سؤال

I want my application to be connected to server though the mobile connection, yet allowing the device to go into sleep mode. I expect it to wake up when IP packates arrives.

How can this be done? How to receive "interrupts" from the Internet without draining battery?

هل كانت مفيدة؟

المحلول

When you are blocked on a read from a tcp stream the device can go into a deep sleep and when tcp traffic comes in it will briefly wakeup the device, as soon as a bit is read in you start a wakelock until you have received the whole transmission then release it.

Here is an example with web sockets, I've ran this app for over 12 hours in the background with no battery impact. https://github.com/schwiz/android-websocket-example

The client is here, the blocking read is in the start method. https://github.com/schwiz/android-websockets/blob/master/src/com/codebutler/android_websockets/HybiParser.java

نصائح أخرى

I've been using long living TCP connections on Android without a wake lock for some years now.

My experience is that when data arrives on a TCP connection and the device is in deep sleep, it will be woken up for a short period of time at least. Waking up the device could take up to ~2 minutes sometimes, but it's usually done within a few seconds.

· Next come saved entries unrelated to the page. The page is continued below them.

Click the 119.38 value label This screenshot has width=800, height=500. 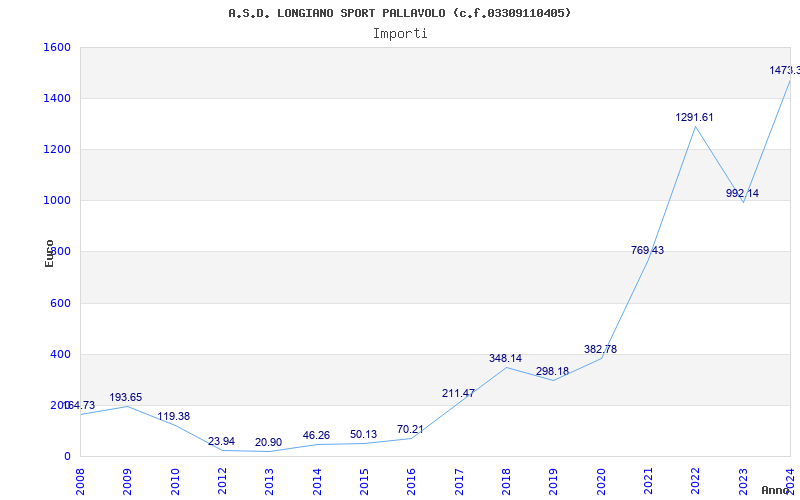(x=173, y=416)
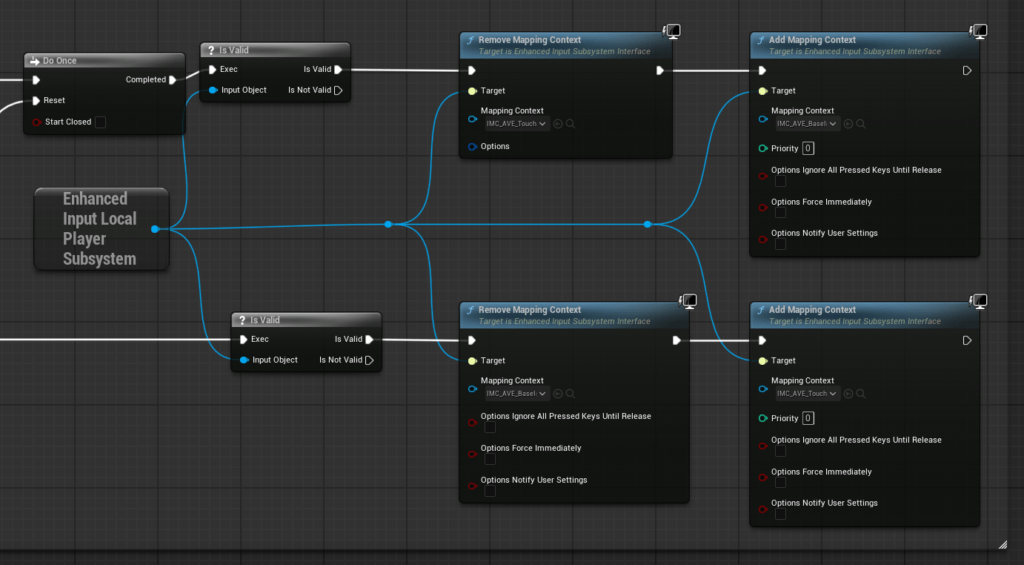Click the blue Options pin on Remove Mapping Context
The width and height of the screenshot is (1024, 565).
[x=472, y=147]
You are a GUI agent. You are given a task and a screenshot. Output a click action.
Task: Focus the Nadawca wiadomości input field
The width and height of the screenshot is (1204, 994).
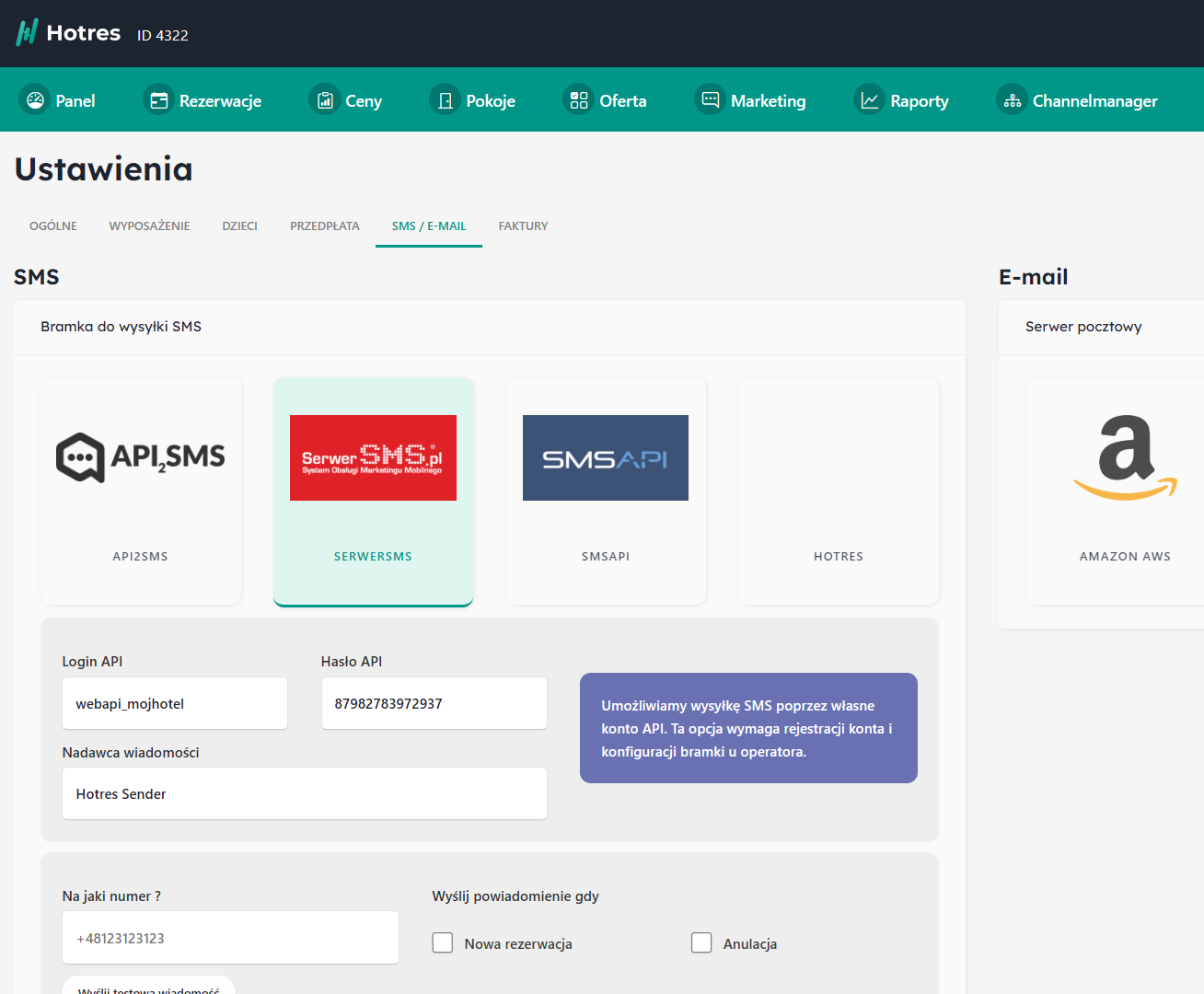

Now that the device is awake, the receiving process has some time too process the data. Now either the process is able to do so before the device is put back into deep sleep, or the device will be put into deep sleep suspending also the process. The important thing here is that the data is not lost, it remains in the memory and the process is able to resume the work processing the data the next time the device leaves deep sleep. Of course, this means that if the sender awaits an answer to his data, it may take some time, until he gets it.

You could take a wake lock as soon as your network library notifies you that a new message was received. But if you done, then make sure to handle the lock properly, i.e. ensure that it is released at some point and in every code path. I personally never experienced the need for a wake lock, the Android device was always long enough awake to process the request. But your millage may vary.